A deep and lingering credit crisis is throttling investment in moneymaking projects that could help jump-start a U.S. economy mired in its worst downturn in decades, a new survey of corporate executives shows.
University of Illinois and Duke University researchers found that nearly 60 percent of 569 U.S. firms surveyed are financially strapped by the credit crunch, netting layoffs and other cost-cutting moves that weaken an already hobbled economy.
The survey also shows that tight lending is forcing nearly 90 percent of those credit-constrained firms to pass up potentially lucrative projects that could boost earnings, employment and the overall economy.
“We see what firms are doing in the aftermath of the credit crisis, but we don’t see what they’re not doing,” said U. of I. finance professor Murillo Campello. “And what this research shows is that what they’re not doing is pursuing projects that could help build and sustain the U.S. economy for the next 10 years.”
As part of a survey project conducted jointly with CFO magazine, chief financial officers of 1,050 companies in the U.S., Europe and Asia were polled in December, asking whether their firms have been pinched by an ongoing credit crisis and how tight lending is affecting operations.

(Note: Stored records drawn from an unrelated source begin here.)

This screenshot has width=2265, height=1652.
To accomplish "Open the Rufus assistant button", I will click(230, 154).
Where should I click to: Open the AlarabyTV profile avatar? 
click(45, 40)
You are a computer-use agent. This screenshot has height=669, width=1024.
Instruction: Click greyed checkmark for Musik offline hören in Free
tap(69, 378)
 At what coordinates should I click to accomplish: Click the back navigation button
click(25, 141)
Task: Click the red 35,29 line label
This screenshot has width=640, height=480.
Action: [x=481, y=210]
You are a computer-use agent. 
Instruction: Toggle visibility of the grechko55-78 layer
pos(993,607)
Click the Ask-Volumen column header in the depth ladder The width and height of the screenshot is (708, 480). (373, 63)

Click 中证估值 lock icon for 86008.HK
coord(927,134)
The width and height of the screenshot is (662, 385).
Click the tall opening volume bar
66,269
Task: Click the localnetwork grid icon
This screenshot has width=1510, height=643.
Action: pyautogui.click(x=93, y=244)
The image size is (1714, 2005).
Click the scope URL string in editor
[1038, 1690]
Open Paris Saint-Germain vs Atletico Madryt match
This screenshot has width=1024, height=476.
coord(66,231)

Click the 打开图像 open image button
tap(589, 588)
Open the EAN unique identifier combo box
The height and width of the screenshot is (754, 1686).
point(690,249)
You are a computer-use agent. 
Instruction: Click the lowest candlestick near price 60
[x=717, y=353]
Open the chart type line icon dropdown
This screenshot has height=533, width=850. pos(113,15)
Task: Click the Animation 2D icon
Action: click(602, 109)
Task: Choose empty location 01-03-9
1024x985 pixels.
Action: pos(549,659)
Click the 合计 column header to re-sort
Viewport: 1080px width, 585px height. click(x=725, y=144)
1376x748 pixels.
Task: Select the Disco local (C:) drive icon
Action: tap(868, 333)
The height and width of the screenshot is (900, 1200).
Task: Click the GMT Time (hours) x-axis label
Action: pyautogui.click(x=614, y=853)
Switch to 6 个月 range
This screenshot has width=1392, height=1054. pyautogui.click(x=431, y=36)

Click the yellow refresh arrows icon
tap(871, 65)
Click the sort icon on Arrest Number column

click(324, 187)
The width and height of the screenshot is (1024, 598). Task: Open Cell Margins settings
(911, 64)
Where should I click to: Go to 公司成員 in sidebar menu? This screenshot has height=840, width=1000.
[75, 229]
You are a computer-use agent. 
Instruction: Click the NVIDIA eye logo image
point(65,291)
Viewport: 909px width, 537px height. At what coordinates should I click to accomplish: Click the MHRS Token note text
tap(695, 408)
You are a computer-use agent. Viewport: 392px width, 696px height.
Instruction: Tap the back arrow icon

The study, co-written by finance professors John Graham and Campbell Harvey of Duke’s Fuqua School of Business, found stark contrasts between U.S. firms constrained by the financial crisis compared with those with easier access to credit.
Among the findings:
“This is a frightening trend,” Harvey said. “Yes, credit is limited, but firms that hoard funds right now, instead of using them for investments and operations, are directly contributing to the downward cycle of the economy.”
“Typically, CFOs are confident, they have a positive bias,” he said. “So if they say the cut will be 10 percent, it’s probably more like 20 percent.”
“In the scramble for short-term cash flow, firms are sacrificing long-term value,” the researchers wrote. “This implies lower future growth opportunities and lower future employment growth.”
Campello says the findings signal that the recession might linger longer than once thought, perhaps stretching into 2010.
“What this reveals is that the damage the credit crisis is causing to the corporate sector is perhaps much bigger than just the latest unemployment figures or stock-market prices would tell you,” he said.
Researchers say the study is likely the first to directly assess the impact of credit limitations through self-reports from CFOs. Typically, affects are gauged through a retrospective review of financial statements.
“Having this information helps us learn more about how companies make investment and financing decisions, and in this case revealed some startling details about the way corporations are responding to the crisis,” Graham said.
Campello says the unique survey could help guide the government’s efforts to ease the flow of credit.
“A one-size-fits-all solution that treats constrained and unconstrained firms the same might prolong the crisis,” he said. “Targeted solutions may be more effective, helping banks identify sectors most in need of money, the sectors that are throwing away good projects by the dozens.”